> **What you will do**:
Transcribe the full listing so that each line reads as it does in the original.

> **Stored data**:
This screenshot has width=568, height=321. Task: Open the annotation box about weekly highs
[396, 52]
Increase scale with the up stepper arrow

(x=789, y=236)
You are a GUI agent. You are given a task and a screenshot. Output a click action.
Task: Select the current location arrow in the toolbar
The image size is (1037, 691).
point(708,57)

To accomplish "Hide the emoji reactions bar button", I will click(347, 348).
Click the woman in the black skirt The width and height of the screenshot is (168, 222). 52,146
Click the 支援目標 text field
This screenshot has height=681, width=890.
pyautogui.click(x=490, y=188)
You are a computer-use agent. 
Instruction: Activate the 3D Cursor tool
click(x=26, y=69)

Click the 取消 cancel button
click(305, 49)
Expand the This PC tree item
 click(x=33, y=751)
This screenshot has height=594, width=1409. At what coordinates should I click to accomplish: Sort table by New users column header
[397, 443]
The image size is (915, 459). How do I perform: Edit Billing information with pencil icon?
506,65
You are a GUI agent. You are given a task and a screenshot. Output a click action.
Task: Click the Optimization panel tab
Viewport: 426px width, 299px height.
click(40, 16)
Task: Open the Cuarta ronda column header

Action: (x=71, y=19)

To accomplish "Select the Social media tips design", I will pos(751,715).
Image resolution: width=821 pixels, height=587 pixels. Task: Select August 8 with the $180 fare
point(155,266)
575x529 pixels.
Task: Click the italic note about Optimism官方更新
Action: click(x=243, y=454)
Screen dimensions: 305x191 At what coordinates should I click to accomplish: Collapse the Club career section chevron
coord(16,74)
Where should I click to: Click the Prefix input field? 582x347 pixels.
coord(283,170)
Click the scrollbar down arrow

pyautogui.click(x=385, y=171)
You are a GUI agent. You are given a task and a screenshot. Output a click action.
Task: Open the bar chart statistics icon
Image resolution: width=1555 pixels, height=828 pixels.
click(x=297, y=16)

> **Your response**:
This screenshot has width=568, height=321. Task: Open the annotation box about weekly highs
[396, 52]
Increase scale with the up stepper arrow

(x=789, y=236)
You are a GUI agent. You are given a task and a screenshot. Output a click action.
Task: Select the current location arrow in the toolbar
The image size is (1037, 691).
point(708,57)

To accomplish "Hide the emoji reactions bar button", I will click(347, 348).
Click the woman in the black skirt The width and height of the screenshot is (168, 222). 52,146
Click the 支援目標 text field
This screenshot has height=681, width=890.
pyautogui.click(x=490, y=188)
You are a computer-use agent. 
Instruction: Activate the 3D Cursor tool
click(x=26, y=69)

Click the 取消 cancel button
click(305, 49)
Expand the This PC tree item
 click(x=33, y=751)
This screenshot has height=594, width=1409. At what coordinates should I click to accomplish: Sort table by New users column header
[397, 443]
The image size is (915, 459). How do I perform: Edit Billing information with pencil icon?
506,65
You are a GUI agent. You are given a task and a screenshot. Output a click action.
Task: Click the Optimization panel tab
Viewport: 426px width, 299px height.
click(40, 16)
Task: Open the Cuarta ronda column header

Action: (x=71, y=19)

To accomplish "Select the Social media tips design", I will pos(751,715).
Image resolution: width=821 pixels, height=587 pixels. Task: Select August 8 with the $180 fare
point(155,266)
575x529 pixels.
Task: Click the italic note about Optimism官方更新
Action: click(x=243, y=454)
Screen dimensions: 305x191 At what coordinates should I click to accomplish: Collapse the Club career section chevron
coord(16,74)
Where should I click to: Click the Prefix input field? 582x347 pixels.
coord(283,170)
Click the scrollbar down arrow

pyautogui.click(x=385, y=171)
You are a GUI agent. You are given a task and a screenshot. Output a click action.
Task: Open the bar chart statistics icon
Image resolution: width=1555 pixels, height=828 pixels.
click(x=297, y=16)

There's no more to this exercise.